Start of Records for the exercise

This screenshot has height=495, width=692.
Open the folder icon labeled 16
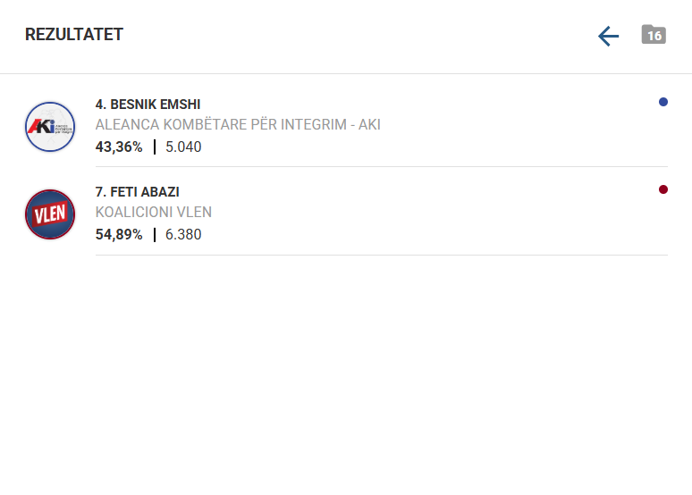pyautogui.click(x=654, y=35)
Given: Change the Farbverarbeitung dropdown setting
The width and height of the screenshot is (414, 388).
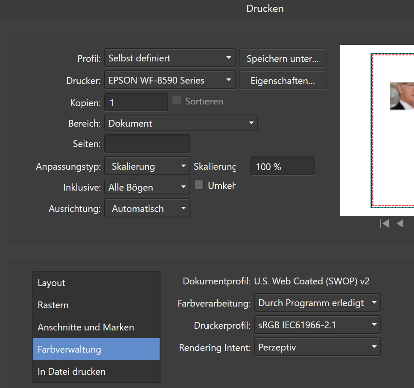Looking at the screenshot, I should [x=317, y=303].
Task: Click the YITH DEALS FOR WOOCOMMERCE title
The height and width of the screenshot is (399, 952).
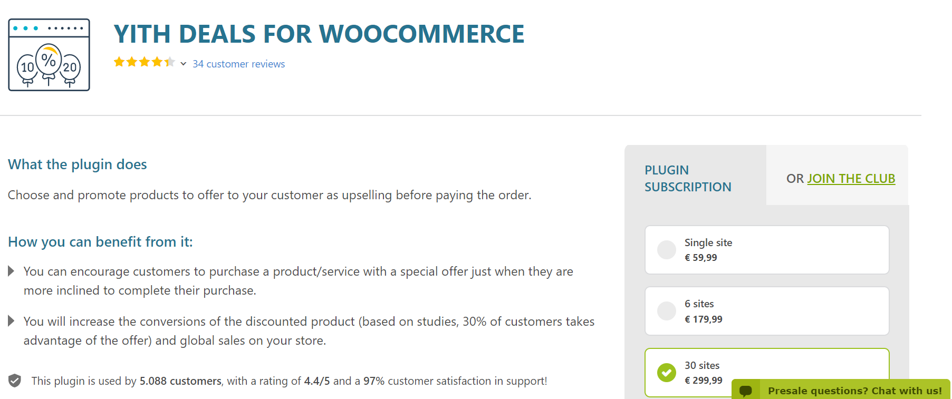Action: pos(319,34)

End of Records for the exercise
Start of Records for the exercise

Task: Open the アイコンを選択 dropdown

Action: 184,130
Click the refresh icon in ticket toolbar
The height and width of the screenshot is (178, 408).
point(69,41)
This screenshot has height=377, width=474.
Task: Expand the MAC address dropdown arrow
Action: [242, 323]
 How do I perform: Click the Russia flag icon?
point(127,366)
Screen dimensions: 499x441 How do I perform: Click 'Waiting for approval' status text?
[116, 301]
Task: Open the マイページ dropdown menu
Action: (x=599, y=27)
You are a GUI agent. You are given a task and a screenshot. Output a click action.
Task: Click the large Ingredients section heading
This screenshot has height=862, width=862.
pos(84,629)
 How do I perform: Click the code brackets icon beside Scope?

End of Records for the exercise

In the data above, retype exactly and only the lines between the one holding "You are a GUI" and the one holding "How do I perform: Click the code", inclusive.

* _Answer to the exercise_:
You are a GUI agent. You are given a task and a screenshot. Output a click action.
Task: Click the large Ingredients section heading
This screenshot has height=862, width=862.
pos(84,629)
 How do I perform: Click the code brackets icon beside Scope?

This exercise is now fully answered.